Date: 02 Nov 2005 08:05:54 AM
Object: No money for veterans treatment center
"These guys served their country, man."
From The Clarion Ledger, 11/2/05:
http://www.clarionledger.com/apps/pbcs.dll/article?AID=/20051102/FEAT05/511020327/1023
Treatment center for veterans sees donations dry up
By Gary Pettus

Curtis Moody pulls open the door to the pantry and points to the
potatoes, gingerly, as if they might crumble to dust.
"The last box," he says.
A whiz with mac and cheese, sloppy joes and chicken soup, Moody cooks
for I.S.I.A.H. House, a residential treatment center for homeless
military veterans in Jackson.
But he's finding it harder to be a genius minus the staples -- canned
beef, packaged pasta, potatoes.
In a way, Hurricane Katrina blew them away.
For I.S.I.A.H. House, a nonprofit charitable project and part of the
Common Bond Association, donations have dropped some $74,000 -- down
to $106,000, compared with $180,000 this time last year, says David
Vincent, the former musician and ex-addict who serves as CBA's
executive director.

A couple of months ago, the U.S. Department of Agriculture, a rich
source of food donations, stamped out contributions to a certain
category of group homes.
Among them was I.S.I.A.H., one of CBA's five houses, including
Anthony, Jonah, James and the first-ever facility: Miracle House,
started in 1989 with the help of Vincent's mentor, CBA board president
Holden Clarke.
Each house represents a different phase of treatment for more than 100
clients, many of whom have tried everything else.
Donations of money are drying up, Vincent says, because people are
focusing on victims of Katrina.
Donations of food are down, he says, because of cost-cutting measures
by the federal government, including the USDA.
It's a reaction to a deficit worsened by outlays for everything from
the war in Iraq to disaster relief.
So Vincent has his own deficit now -- about $60,000, he says.
That's about three to six times larger than normal.
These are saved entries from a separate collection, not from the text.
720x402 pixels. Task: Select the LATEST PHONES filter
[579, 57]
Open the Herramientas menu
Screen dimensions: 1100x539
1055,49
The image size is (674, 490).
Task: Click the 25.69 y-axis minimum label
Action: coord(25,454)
To make up for the loss, he may have to cut salaries for staff and
contributions to their health insurance.
He also may have to eliminate jobs and services to the men who come to
him for help, he says.
"We see boys 22 years old from Iraq and Afghanistan. Men who saw their
friends wiped off the face of the Earth. They go the VA for a while,
get out and start drinking again. Then come here."
Many veterans first come to I.S.I.A.H. House: Innovative Solutions in
Assisting Homelessness.
They come hungry.
"We cook 250 meals a day, seven days a week," Vincent says.
"I know of no other organization like ours that does this."
They come from jail or a substance abuse program or from under a
bridge.
Depressed. Sick from alcohol or meth or crack cocaine, Vincent says.
"Does that give us a right to let them die on the street?"
They are men such as Mike Black, a U.S. Air Force jet engine mechanic
in the early '70s who became a "garden-variety alcoholic," he says.
Lost jobs, lost weekends, a lost family.
"I haven't lived a life that anyone should be proud of," Black says.
"But I've been told that the things I've been through can help someone
else. So I'm going to stay."
He's been clean for more than five years now.
"To my daughter," he says, "I'm 'Daddy' again."
The Chicago native manages Miracle House, and he is a counselor for
the men whose faces of pain are mirrors of his own past.
"I have to open those doors they prefer to close," Black says, "and
walk with them."
He walks with men such as Moody, an Oregon native who learned how to
cook as a Boy Scout, and learned how to drink hard overseas in the
Army.
By the time he came to Vincent more than a year ago, he'd been to
three other treatment facilities.
"I was waking up every morning with the sweats, drinking a couple of
beers to stop the DTs," Moody says.
"I was bipolar. I had a hell of a drinking problem. I couldn't find a
job."
He came to the right place, Vincent says.
At I.S.I.A.H. House, you learn how to get a job.
Part of your income (about 30 percent for veterans), is put back into
the charity.
You get a GED if you need one.
You save money.
You go to church.
"We could put these guys on food stamps, but it would be easy for them
to sell the stamps and go to the crack man," Vincent says.
"Besides, we're here to teach them accountability. To go from
homelessness to independent living. We don't just get them sober, fat
and sassy, and then let them go."
Moody, for one, is taking those lessons to heart.
Today, he has a certificate in food management from the state of
Mississippi, he says, a full-time job as the I.S.I.A.H. House cook and
a box of his mother's recipes.
"The box has saved me."
At one point after the USDA cutbacks, "we didn't have eggs for two
weeks."
For much of its staples, I.S.I.A.H. House depends on a middleman:
Mississippi Food Network, which receives about 8 million pounds in
commodities per year from the USDA, says John Alford, MFN's executive
director.
"That represents about 55 percent of the total amount of food we
distribute to about 80,000 people living in poverty in Mississippi,"
he says.
Among them are the down-and-out who seek out Stewpot Community
Services in Jackson.
"Our two shelters for women and children no longer are able to receive
food donations from the USDA," says Nancy Dennis, director of
Stewpot's food services.
"It's definitely affected the way we operate. We're going out and
buying some of our food now."
While I.S.I.A.H. House and similar homes still qualify for other food
donations, USDA provisions represented a huge slice of the food pie
each year, Vincent says.
"About $60,000 worth."
On top of the drop in monetary donations, and with colder weather
looming, the timing of the cuts could hardly have been worse, he says.
"But it's not the USDA's fault. We as a people shouldn't depend on the
federal government. It's the community's responsibility.
"And I know the community already gives so much.
"I see the devastation on the Gulf Coast and all the help that's
needed. But we're here, too.
"These guys served their country, man."
_________________________________________________________
Support our troops
Harry
.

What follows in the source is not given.